++++ Material for the task ++++

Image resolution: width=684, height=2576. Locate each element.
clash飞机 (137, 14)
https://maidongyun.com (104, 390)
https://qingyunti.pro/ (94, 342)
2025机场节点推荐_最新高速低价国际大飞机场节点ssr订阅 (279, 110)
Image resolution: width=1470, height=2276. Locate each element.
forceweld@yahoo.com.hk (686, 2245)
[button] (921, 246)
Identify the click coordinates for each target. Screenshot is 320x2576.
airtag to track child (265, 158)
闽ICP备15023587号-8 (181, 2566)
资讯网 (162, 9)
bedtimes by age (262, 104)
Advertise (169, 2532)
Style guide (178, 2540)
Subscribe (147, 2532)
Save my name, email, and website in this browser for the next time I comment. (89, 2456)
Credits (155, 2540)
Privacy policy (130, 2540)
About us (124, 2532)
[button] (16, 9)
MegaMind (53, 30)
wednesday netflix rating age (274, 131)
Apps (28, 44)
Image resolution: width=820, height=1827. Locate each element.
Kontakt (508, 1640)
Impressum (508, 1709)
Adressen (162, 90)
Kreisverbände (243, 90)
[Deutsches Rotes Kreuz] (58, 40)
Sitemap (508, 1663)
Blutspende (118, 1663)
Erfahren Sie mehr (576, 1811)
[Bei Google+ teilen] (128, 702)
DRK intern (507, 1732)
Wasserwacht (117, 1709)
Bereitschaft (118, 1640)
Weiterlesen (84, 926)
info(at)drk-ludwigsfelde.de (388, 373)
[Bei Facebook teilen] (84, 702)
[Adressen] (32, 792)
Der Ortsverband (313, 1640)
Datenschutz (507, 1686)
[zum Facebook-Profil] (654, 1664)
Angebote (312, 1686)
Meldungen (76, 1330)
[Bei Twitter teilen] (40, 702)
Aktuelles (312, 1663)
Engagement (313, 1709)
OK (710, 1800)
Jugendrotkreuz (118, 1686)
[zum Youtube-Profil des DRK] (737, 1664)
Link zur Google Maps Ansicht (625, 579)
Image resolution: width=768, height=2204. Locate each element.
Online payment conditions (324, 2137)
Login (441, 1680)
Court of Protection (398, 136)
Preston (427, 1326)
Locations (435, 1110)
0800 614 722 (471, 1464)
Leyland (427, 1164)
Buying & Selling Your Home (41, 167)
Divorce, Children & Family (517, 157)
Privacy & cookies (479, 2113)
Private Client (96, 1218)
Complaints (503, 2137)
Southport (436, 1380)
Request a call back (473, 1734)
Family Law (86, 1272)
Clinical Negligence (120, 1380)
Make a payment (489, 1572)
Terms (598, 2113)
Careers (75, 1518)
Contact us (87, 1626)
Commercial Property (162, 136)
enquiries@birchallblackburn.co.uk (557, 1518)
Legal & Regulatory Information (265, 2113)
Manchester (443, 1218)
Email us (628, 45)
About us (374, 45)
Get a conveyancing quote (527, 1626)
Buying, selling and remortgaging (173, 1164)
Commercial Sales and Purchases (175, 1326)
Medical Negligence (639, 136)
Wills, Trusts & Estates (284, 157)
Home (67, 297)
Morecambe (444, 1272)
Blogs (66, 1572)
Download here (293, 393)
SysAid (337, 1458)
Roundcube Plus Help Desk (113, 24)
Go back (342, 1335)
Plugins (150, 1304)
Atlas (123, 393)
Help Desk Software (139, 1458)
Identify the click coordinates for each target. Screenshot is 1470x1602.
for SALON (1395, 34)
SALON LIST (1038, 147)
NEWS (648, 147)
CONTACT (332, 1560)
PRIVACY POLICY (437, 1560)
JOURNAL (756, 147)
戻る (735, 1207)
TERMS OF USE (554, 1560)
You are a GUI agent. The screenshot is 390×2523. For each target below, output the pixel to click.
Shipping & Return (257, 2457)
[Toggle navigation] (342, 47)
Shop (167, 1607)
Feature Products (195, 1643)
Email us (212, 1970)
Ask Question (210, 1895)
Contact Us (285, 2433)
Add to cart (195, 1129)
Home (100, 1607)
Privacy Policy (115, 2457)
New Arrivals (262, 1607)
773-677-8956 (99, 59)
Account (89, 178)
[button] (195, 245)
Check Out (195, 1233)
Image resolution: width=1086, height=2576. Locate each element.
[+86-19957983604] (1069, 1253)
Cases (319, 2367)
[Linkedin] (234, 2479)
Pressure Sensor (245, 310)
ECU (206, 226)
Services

++++

**Task brief**
Every line in the data above has to be retyped exactly.

**Solution to the exercise**
Image resolution: width=684, height=2576. Locate each element.
clash飞机 (137, 14)
https://maidongyun.com (104, 390)
https://qingyunti.pro/ (94, 342)
2025机场节点推荐_最新高速低价国际大飞机场节点ssr订阅 (279, 110)
Image resolution: width=1470, height=2276. Locate each element.
forceweld@yahoo.com.hk (686, 2245)
[button] (921, 246)
Identify the click coordinates for each target. Screenshot is 320x2576.
airtag to track child (265, 158)
闽ICP备15023587号-8 (181, 2566)
资讯网 (162, 9)
bedtimes by age (262, 104)
Advertise (169, 2532)
Style guide (178, 2540)
Subscribe (147, 2532)
Save my name, email, and website in this browser for the next time I comment. (89, 2456)
Credits (155, 2540)
Privacy policy (130, 2540)
About us (124, 2532)
[button] (16, 9)
MegaMind (53, 30)
wednesday netflix rating age (274, 131)
Apps (28, 44)
Image resolution: width=820, height=1827. Locate each element.
Kontakt (508, 1640)
Impressum (508, 1709)
Adressen (162, 90)
Kreisverbände (243, 90)
[Deutsches Rotes Kreuz] (58, 40)
Sitemap (508, 1663)
Blutspende (118, 1663)
Erfahren Sie mehr (576, 1811)
[Bei Google+ teilen] (128, 702)
DRK intern (507, 1732)
Wasserwacht (117, 1709)
Bereitschaft (118, 1640)
Weiterlesen (84, 926)
info(at)drk-ludwigsfelde.de (388, 373)
[Bei Facebook teilen] (84, 702)
[Adressen] (32, 792)
Der Ortsverband (313, 1640)
Datenschutz (507, 1686)
[zum Facebook-Profil] (654, 1664)
Angebote (312, 1686)
Meldungen (76, 1330)
[Bei Twitter teilen] (40, 702)
Aktuelles (312, 1663)
Engagement (313, 1709)
OK (710, 1800)
Jugendrotkreuz (118, 1686)
[zum Youtube-Profil des DRK] (737, 1664)
Link zur Google Maps Ansicht (625, 579)
Image resolution: width=768, height=2204. Locate each element.
Online payment conditions (324, 2137)
Login (441, 1680)
Court of Protection (398, 136)
Preston (427, 1326)
Locations (435, 1110)
0800 614 722 (471, 1464)
Leyland (427, 1164)
Buying & Selling Your Home (41, 167)
Divorce, Children & Family (517, 157)
Privacy & cookies (479, 2113)
Private Client (96, 1218)
Complaints (503, 2137)
Southport (436, 1380)
Request a call back (473, 1734)
Family Law (86, 1272)
Clinical Negligence (120, 1380)
Make a payment (489, 1572)
Terms (598, 2113)
Careers (75, 1518)
Contact us (87, 1626)
Commercial Property (162, 136)
enquiries@birchallblackburn.co.uk (557, 1518)
Legal & Regulatory Information (265, 2113)
Manchester (443, 1218)
Email us (628, 45)
About us (374, 45)
Get a conveyancing quote (527, 1626)
Buying, selling and remortgaging (173, 1164)
Commercial Sales and Purchases (175, 1326)
Medical Negligence (639, 136)
Wills, Trusts & Estates (284, 157)
Home (67, 297)
Morecambe (444, 1272)
Blogs (66, 1572)
Download here (293, 393)
SysAid (337, 1458)
Roundcube Plus Help Desk (113, 24)
Go back (342, 1335)
Plugins (150, 1304)
Atlas (123, 393)
Help Desk Software (139, 1458)
Identify the click coordinates for each target. Screenshot is 1470x1602.
for SALON (1395, 34)
SALON LIST (1038, 147)
NEWS (648, 147)
CONTACT (332, 1560)
PRIVACY POLICY (437, 1560)
JOURNAL (756, 147)
戻る (735, 1207)
TERMS OF USE (554, 1560)
You are a GUI agent. The screenshot is 390×2523. For each target below, output the pixel to click.
Shipping & Return (257, 2457)
[Toggle navigation] (342, 47)
Shop (167, 1607)
Feature Products (195, 1643)
Email us (212, 1970)
Ask Question (210, 1895)
Contact Us (285, 2433)
Add to cart (195, 1129)
Home (100, 1607)
Privacy Policy (115, 2457)
New Arrivals (262, 1607)
773-677-8956 (99, 59)
Account (89, 178)
[button] (195, 245)
Check Out (195, 1233)
Image resolution: width=1086, height=2576. Locate each element.
[+86-19957983604] (1069, 1253)
Cases (319, 2367)
[Linkedin] (234, 2479)
Pressure Sensor (245, 310)
ECU (206, 226)
Services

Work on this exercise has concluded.